▸ **EXERCISE TASK**
Copy out each of the lines in the records below word for word.

Records from a data source
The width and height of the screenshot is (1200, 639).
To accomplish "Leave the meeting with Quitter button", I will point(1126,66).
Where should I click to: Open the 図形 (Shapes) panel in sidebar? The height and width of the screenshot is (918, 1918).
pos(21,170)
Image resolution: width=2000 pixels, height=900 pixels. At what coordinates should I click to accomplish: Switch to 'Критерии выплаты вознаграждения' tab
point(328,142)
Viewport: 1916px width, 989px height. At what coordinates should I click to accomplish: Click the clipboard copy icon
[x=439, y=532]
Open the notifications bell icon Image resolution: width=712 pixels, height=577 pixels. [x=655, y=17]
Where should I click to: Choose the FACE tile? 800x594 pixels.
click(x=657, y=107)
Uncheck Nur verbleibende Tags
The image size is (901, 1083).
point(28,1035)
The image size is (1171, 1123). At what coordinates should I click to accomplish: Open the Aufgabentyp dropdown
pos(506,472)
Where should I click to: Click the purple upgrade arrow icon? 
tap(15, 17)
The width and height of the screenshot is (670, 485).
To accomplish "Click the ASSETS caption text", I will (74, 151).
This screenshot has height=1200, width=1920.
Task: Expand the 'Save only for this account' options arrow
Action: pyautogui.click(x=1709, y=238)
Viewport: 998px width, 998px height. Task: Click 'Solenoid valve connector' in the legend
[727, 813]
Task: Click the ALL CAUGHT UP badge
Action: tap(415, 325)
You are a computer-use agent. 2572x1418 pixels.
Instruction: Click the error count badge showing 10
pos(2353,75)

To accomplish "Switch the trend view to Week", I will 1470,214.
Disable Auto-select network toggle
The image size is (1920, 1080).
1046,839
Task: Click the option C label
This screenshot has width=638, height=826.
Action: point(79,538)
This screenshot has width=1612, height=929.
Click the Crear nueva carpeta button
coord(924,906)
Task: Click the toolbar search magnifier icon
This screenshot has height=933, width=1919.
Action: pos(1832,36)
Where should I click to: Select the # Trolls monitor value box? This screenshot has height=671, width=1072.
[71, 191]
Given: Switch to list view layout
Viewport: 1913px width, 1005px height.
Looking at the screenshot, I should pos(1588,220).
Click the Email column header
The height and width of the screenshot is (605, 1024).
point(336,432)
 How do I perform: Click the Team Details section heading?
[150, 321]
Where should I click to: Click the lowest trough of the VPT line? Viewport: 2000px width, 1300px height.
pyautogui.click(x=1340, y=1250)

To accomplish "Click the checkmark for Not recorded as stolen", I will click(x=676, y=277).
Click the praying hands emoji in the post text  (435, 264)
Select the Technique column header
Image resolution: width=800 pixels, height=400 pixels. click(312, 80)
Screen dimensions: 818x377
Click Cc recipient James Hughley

▸ **ANSWER TO THIS PROBLEM**
The width and height of the screenshot is (1200, 639).
To accomplish "Leave the meeting with Quitter button", I will point(1126,66).
Where should I click to: Open the 図形 (Shapes) panel in sidebar? The height and width of the screenshot is (918, 1918).
pos(21,170)
Image resolution: width=2000 pixels, height=900 pixels. At what coordinates should I click to accomplish: Switch to 'Критерии выплаты вознаграждения' tab
point(328,142)
Viewport: 1916px width, 989px height. At what coordinates should I click to accomplish: Click the clipboard copy icon
[x=439, y=532]
Open the notifications bell icon Image resolution: width=712 pixels, height=577 pixels. [x=655, y=17]
Where should I click to: Choose the FACE tile? 800x594 pixels.
click(x=657, y=107)
Uncheck Nur verbleibende Tags
The image size is (901, 1083).
point(28,1035)
The image size is (1171, 1123). At what coordinates should I click to accomplish: Open the Aufgabentyp dropdown
pos(506,472)
Where should I click to: Click the purple upgrade arrow icon? 
tap(15, 17)
The width and height of the screenshot is (670, 485).
To accomplish "Click the ASSETS caption text", I will (74, 151).
This screenshot has height=1200, width=1920.
Task: Expand the 'Save only for this account' options arrow
Action: pyautogui.click(x=1709, y=238)
Viewport: 998px width, 998px height. Task: Click 'Solenoid valve connector' in the legend
[727, 813]
Task: Click the ALL CAUGHT UP badge
Action: tap(415, 325)
You are a computer-use agent. 2572x1418 pixels.
Instruction: Click the error count badge showing 10
pos(2353,75)

To accomplish "Switch the trend view to Week", I will 1470,214.
Disable Auto-select network toggle
The image size is (1920, 1080).
1046,839
Task: Click the option C label
This screenshot has width=638, height=826.
Action: point(79,538)
This screenshot has width=1612, height=929.
Click the Crear nueva carpeta button
coord(924,906)
Task: Click the toolbar search magnifier icon
This screenshot has height=933, width=1919.
Action: pos(1832,36)
Where should I click to: Select the # Trolls monitor value box? This screenshot has height=671, width=1072.
[71, 191]
Given: Switch to list view layout
Viewport: 1913px width, 1005px height.
Looking at the screenshot, I should pos(1588,220).
Click the Email column header
The height and width of the screenshot is (605, 1024).
point(336,432)
 How do I perform: Click the Team Details section heading?
[150, 321]
Where should I click to: Click the lowest trough of the VPT line? Viewport: 2000px width, 1300px height.
pyautogui.click(x=1340, y=1250)

To accomplish "Click the checkmark for Not recorded as stolen", I will click(x=676, y=277).
Click the praying hands emoji in the post text  (435, 264)
Select the Technique column header
Image resolution: width=800 pixels, height=400 pixels. click(312, 80)
Screen dimensions: 818x377
Click Cc recipient James Hughley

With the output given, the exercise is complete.